**Exercise aim**
Starting at the top of the entries, restate word for word each line up to and including the one with "Task: Select the Préventive maintenance type".

[[ Dataset records, beginning ]]

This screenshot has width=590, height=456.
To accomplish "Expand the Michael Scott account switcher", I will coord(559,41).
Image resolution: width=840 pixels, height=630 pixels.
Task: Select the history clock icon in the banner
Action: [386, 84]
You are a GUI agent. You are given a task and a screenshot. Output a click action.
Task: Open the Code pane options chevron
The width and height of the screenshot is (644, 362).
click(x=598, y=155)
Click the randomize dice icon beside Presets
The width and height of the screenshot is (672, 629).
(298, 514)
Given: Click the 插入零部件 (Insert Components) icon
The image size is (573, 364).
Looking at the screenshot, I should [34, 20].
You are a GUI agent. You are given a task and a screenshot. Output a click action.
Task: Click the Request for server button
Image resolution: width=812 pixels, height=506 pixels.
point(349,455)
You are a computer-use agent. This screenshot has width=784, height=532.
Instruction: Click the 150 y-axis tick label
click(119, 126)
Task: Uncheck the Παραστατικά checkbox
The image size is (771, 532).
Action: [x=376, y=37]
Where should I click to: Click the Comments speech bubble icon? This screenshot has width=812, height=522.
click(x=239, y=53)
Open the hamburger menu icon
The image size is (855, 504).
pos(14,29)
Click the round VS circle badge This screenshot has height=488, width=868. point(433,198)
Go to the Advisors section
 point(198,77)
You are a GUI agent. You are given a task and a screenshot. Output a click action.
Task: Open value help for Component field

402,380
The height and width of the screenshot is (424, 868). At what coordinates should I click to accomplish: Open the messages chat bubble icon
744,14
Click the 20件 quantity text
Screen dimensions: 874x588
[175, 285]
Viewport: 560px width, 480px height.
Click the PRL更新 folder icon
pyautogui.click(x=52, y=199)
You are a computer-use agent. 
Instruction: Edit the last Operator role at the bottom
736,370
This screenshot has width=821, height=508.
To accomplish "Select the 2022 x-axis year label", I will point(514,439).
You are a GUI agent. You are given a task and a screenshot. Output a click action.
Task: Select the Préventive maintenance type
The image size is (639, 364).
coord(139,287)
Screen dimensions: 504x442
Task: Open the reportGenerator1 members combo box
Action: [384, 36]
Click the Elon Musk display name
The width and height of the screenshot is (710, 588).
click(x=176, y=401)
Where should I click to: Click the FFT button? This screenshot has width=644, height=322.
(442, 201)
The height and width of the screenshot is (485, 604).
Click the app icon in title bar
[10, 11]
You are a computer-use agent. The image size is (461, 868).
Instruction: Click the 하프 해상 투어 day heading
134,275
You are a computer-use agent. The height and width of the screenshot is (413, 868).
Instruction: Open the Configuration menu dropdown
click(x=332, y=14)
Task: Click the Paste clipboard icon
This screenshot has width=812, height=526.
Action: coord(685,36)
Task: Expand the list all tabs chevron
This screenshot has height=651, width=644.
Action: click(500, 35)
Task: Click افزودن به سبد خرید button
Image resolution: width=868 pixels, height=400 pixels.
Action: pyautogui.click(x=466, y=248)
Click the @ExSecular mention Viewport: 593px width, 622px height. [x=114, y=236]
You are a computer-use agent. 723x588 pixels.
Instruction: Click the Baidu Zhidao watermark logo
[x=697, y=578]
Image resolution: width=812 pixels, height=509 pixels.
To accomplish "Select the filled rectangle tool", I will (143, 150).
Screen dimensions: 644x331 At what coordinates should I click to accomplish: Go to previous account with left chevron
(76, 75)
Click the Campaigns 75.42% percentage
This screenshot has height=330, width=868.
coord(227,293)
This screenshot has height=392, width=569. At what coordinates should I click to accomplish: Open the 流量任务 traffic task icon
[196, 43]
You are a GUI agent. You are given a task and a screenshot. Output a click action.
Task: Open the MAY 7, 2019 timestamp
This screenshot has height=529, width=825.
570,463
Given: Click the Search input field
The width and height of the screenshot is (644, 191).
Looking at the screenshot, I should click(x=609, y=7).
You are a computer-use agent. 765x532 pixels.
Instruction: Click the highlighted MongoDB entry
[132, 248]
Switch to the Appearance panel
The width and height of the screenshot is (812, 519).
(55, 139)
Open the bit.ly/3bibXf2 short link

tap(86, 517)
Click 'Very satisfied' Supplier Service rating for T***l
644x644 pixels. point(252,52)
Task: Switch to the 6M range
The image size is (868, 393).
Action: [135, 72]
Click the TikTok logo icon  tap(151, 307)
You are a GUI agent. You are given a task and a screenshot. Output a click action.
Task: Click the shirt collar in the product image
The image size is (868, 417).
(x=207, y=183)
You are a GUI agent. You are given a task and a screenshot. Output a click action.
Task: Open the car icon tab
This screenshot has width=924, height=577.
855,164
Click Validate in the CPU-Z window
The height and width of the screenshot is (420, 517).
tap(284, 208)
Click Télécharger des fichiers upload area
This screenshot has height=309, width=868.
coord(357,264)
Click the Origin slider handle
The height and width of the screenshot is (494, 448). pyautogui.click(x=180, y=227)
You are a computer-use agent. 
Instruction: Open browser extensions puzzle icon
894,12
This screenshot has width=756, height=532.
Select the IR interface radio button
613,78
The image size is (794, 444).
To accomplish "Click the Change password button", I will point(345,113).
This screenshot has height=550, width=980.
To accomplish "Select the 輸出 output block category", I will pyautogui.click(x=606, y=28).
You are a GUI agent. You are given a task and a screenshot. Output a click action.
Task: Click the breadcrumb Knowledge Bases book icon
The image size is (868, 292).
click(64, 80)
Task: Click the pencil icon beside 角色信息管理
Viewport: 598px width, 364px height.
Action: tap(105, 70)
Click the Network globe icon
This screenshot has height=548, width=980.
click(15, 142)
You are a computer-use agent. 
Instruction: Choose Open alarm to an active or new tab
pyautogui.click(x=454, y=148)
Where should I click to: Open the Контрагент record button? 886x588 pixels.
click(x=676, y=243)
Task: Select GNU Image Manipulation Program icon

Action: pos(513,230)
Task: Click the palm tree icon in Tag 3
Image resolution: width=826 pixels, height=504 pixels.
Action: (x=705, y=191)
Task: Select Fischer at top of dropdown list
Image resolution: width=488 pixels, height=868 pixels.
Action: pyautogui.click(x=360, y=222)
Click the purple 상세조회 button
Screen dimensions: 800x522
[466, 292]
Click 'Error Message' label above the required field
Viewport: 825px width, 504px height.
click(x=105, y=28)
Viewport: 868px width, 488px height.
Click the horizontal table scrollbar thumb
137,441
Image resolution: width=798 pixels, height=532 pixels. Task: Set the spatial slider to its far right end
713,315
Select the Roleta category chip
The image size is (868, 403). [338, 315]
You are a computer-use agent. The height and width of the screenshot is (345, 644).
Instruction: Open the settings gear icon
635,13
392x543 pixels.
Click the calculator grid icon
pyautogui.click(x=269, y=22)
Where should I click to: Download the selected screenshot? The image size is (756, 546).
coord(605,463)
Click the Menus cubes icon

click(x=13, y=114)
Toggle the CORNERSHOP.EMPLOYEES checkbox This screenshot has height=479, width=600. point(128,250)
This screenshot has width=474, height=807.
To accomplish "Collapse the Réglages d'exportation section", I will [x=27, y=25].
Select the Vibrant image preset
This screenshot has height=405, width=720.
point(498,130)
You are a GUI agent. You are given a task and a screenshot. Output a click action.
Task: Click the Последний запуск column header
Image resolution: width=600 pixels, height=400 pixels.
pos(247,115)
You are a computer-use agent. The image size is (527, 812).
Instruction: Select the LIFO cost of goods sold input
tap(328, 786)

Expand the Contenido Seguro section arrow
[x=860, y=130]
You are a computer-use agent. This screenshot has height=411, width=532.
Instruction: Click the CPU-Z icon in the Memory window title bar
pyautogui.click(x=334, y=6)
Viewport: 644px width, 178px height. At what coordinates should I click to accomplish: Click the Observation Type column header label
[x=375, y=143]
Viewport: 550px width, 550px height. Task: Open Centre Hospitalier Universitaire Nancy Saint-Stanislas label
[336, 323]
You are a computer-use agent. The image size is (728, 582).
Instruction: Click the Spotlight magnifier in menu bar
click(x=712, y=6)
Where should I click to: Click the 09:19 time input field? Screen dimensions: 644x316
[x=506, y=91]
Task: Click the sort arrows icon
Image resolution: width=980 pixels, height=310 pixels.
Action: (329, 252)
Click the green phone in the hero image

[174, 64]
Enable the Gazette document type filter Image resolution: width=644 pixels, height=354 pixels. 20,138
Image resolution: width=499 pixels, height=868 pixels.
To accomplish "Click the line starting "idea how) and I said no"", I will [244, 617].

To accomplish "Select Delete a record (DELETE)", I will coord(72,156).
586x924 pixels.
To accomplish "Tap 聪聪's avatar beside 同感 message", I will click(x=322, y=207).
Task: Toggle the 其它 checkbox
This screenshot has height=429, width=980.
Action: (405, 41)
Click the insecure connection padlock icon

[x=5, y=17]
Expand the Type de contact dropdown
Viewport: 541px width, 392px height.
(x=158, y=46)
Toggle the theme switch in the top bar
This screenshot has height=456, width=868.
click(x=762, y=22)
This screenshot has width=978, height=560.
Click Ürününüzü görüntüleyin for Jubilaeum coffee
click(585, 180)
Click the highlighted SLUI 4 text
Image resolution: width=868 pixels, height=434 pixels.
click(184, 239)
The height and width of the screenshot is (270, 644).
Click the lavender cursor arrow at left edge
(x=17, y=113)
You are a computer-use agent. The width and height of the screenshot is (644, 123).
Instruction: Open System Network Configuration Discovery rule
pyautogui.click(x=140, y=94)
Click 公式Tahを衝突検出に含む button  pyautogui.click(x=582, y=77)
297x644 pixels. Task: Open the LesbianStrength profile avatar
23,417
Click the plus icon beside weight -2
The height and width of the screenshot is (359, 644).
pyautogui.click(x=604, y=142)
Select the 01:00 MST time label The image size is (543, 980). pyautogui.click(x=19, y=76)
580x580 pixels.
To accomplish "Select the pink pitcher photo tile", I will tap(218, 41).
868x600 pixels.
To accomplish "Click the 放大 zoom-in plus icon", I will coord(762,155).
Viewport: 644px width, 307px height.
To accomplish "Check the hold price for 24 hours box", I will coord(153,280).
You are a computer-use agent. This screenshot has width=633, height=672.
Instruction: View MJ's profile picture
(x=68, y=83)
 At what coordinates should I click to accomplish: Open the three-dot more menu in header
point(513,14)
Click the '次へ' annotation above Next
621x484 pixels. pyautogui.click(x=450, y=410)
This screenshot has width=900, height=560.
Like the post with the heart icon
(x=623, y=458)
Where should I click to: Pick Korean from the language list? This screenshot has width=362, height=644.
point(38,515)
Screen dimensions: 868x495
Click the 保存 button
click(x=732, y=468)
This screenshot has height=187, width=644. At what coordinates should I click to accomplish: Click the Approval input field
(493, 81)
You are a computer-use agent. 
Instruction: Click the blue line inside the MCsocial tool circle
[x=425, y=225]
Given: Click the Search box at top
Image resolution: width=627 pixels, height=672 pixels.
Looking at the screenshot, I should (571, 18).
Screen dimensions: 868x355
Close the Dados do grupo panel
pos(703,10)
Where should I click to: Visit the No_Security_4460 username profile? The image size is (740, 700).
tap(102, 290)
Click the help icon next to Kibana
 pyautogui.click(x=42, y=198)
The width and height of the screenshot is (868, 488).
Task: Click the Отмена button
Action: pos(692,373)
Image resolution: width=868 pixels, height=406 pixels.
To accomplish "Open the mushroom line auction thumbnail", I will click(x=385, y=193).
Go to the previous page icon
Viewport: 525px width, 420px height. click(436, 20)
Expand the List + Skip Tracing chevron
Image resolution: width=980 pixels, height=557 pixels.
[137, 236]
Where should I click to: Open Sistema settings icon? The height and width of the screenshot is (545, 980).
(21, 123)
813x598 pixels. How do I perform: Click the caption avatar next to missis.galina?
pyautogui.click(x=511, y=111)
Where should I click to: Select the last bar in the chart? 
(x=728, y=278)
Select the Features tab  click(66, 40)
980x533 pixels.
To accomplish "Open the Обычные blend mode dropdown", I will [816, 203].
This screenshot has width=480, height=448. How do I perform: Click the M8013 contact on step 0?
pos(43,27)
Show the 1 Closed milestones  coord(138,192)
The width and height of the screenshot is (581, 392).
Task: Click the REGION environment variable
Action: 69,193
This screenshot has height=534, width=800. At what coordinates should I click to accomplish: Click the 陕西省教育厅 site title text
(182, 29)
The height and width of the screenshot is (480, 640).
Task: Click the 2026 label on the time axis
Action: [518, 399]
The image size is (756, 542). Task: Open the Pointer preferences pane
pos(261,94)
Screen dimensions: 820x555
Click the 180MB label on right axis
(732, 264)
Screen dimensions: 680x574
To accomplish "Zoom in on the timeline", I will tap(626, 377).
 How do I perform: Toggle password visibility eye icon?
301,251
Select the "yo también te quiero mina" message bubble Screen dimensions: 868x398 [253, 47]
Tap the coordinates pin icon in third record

[[ Dataset records, end ]]

**Response below**
This screenshot has width=590, height=456.
To accomplish "Expand the Michael Scott account switcher", I will coord(559,41).
Image resolution: width=840 pixels, height=630 pixels.
Task: Select the history clock icon in the banner
Action: [386, 84]
You are a GUI agent. You are given a task and a screenshot. Output a click action.
Task: Open the Code pane options chevron
The width and height of the screenshot is (644, 362).
click(x=598, y=155)
Click the randomize dice icon beside Presets
The width and height of the screenshot is (672, 629).
(298, 514)
Given: Click the 插入零部件 (Insert Components) icon
The image size is (573, 364).
Looking at the screenshot, I should [34, 20].
You are a GUI agent. You are given a task and a screenshot. Output a click action.
Task: Click the Request for server button
Image resolution: width=812 pixels, height=506 pixels.
point(349,455)
You are a computer-use agent. This screenshot has width=784, height=532.
Instruction: Click the 150 y-axis tick label
click(119, 126)
Task: Uncheck the Παραστατικά checkbox
The image size is (771, 532).
Action: [x=376, y=37]
Where should I click to: Click the Comments speech bubble icon? This screenshot has width=812, height=522.
click(x=239, y=53)
Open the hamburger menu icon
The image size is (855, 504).
pos(14,29)
Click the round VS circle badge This screenshot has height=488, width=868. point(433,198)
Go to the Advisors section
 point(198,77)
You are a GUI agent. You are given a task and a screenshot. Output a click action.
Task: Open value help for Component field

402,380
The height and width of the screenshot is (424, 868). At what coordinates should I click to accomplish: Open the messages chat bubble icon
744,14
Click the 20件 quantity text
Screen dimensions: 874x588
[175, 285]
Viewport: 560px width, 480px height.
Click the PRL更新 folder icon
pyautogui.click(x=52, y=199)
You are a computer-use agent. 
Instruction: Edit the last Operator role at the bottom
736,370
This screenshot has width=821, height=508.
To accomplish "Select the 2022 x-axis year label", I will point(514,439).
You are a GUI agent. You are given a task and a screenshot. Output a click action.
Task: Select the Préventive maintenance type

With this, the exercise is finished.